Where does the word "submenu" show up in the records? Copy every line that has it.

Records provided |
+ + +

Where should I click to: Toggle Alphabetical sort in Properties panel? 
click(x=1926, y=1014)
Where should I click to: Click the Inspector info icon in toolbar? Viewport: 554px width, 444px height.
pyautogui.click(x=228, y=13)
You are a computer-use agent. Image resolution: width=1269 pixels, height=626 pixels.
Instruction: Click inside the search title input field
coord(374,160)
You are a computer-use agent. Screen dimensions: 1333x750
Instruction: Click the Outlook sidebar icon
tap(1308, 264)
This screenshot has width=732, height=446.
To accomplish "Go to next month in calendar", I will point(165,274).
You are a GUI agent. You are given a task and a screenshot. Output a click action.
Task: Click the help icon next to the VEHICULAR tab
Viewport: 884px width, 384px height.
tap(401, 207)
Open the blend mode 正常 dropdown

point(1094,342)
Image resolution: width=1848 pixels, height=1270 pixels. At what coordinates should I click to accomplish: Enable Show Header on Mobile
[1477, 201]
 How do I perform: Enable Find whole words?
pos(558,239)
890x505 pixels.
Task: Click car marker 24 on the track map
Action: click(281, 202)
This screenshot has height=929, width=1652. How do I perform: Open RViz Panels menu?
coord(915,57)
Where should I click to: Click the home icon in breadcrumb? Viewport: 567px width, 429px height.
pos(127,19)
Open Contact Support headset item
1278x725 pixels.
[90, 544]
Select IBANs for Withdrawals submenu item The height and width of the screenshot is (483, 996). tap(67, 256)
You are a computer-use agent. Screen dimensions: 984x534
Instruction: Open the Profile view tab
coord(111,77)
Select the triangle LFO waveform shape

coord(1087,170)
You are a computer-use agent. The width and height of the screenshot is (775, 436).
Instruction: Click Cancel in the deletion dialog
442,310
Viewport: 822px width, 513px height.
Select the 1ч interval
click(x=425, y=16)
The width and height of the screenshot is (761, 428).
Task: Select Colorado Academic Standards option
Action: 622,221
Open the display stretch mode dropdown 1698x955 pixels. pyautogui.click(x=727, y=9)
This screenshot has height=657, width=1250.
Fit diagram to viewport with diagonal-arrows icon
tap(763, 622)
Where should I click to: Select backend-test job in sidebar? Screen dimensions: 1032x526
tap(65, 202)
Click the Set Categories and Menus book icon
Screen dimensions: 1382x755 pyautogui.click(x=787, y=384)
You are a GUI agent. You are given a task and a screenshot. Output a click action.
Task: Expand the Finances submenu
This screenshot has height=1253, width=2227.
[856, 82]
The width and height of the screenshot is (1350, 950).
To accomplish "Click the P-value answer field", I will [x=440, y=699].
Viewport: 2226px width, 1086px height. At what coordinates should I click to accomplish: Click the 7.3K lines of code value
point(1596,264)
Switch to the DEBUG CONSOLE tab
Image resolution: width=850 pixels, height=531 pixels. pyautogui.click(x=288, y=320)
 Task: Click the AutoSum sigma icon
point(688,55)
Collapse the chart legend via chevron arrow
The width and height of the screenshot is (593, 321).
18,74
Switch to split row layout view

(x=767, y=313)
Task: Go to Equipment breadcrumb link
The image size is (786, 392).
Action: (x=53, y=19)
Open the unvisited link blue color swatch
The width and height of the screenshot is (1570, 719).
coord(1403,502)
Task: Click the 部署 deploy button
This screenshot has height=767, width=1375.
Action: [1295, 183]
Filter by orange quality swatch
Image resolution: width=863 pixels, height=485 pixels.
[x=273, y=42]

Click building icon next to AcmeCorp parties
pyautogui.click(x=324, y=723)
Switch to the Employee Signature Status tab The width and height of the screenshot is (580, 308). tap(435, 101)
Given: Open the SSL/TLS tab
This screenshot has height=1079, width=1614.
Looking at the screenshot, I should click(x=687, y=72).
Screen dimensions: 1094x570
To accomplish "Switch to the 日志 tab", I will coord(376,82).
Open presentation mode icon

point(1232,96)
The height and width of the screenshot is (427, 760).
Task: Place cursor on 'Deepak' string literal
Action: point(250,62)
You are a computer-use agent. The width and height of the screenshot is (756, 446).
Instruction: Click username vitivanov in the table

+ + +

Reply to the exercise |
Select IBANs for Withdrawals submenu item The height and width of the screenshot is (483, 996). tap(67, 256)
Task: Expand the Finances submenu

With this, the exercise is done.